TASK.
Could you set down the lines from the first line of the entries below through the line with "Given: Click the Filip Horký display name", exactly and with no pictures?

START RECORD EXTRACTS

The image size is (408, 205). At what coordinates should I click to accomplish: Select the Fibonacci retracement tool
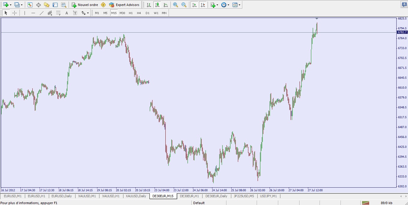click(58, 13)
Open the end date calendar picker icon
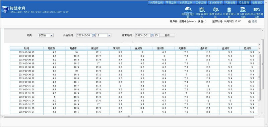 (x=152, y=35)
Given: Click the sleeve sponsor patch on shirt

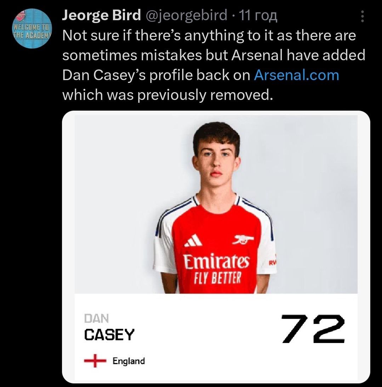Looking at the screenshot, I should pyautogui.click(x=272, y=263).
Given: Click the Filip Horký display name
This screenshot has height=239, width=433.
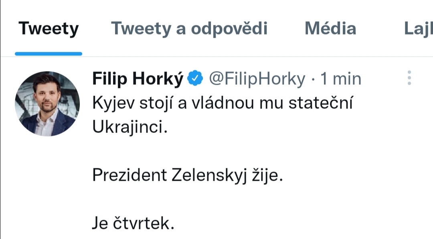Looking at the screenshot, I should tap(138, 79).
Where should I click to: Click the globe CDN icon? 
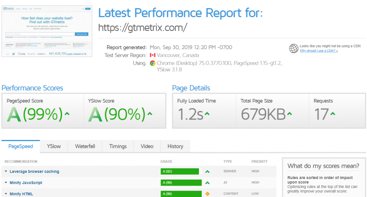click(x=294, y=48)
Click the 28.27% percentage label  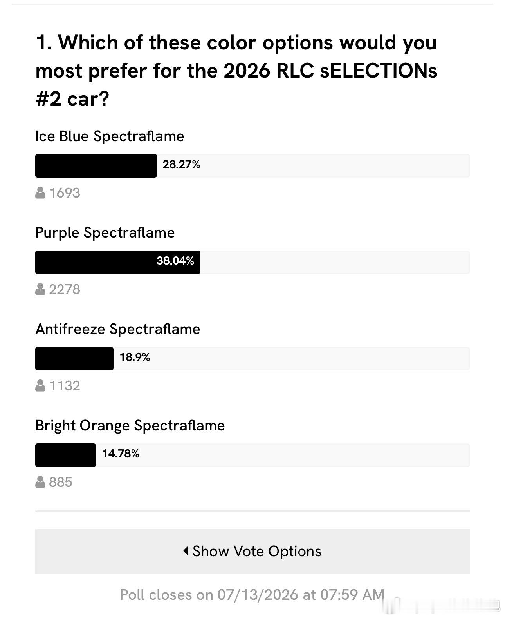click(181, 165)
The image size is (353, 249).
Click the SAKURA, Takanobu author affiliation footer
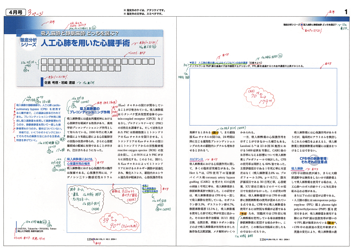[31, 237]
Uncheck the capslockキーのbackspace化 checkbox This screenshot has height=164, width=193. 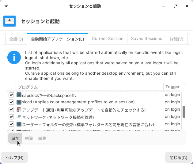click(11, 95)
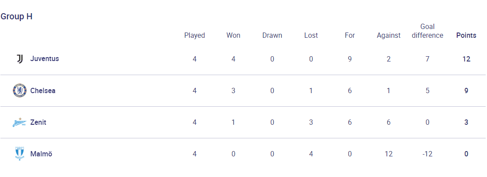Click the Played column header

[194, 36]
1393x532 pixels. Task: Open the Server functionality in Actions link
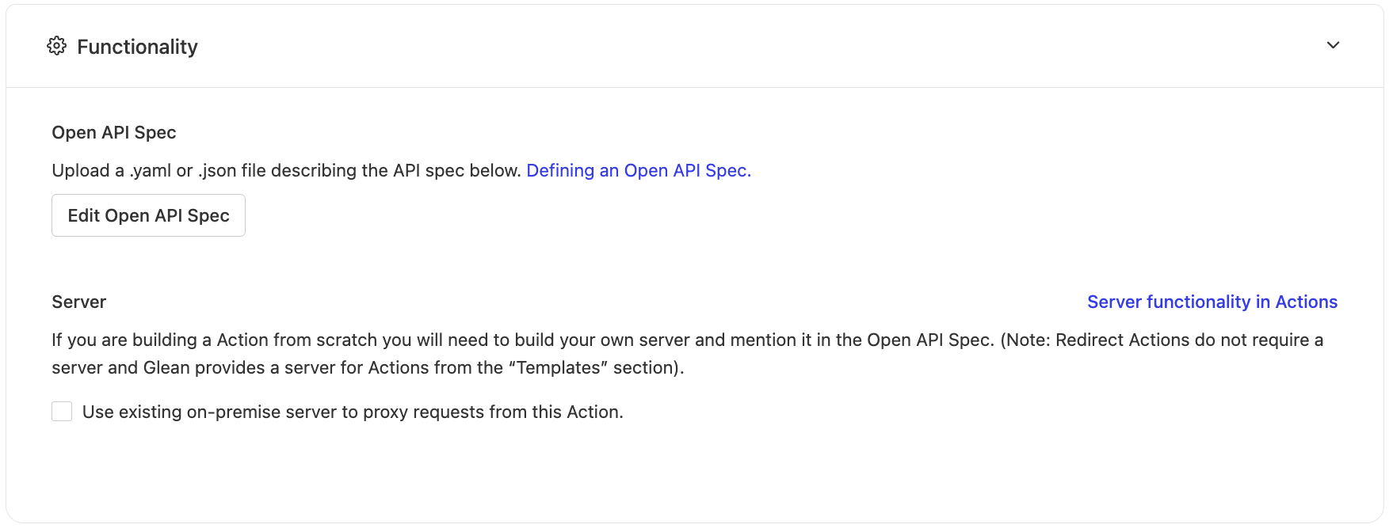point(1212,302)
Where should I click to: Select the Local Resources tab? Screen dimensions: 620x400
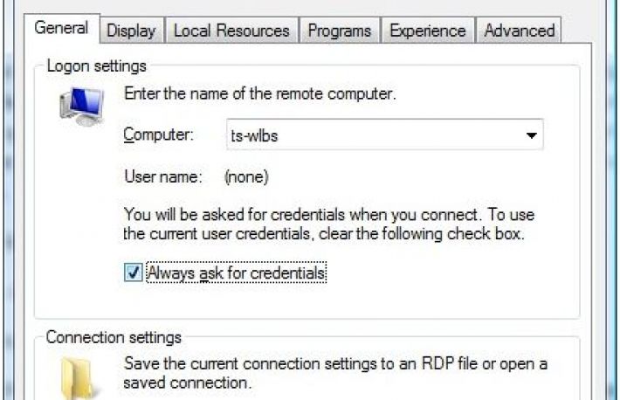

END RECORD EXTRACTS

RESULT OF THE EXERCISE.
The image size is (408, 205). At what coordinates should I click to accomplish: Select the Fibonacci retracement tool
click(58, 13)
Open the end date calendar picker icon
 (x=152, y=35)
Given: Click the sleeve sponsor patch on shirt

Looking at the screenshot, I should pyautogui.click(x=272, y=263).
Given: Click the Filip Horký display name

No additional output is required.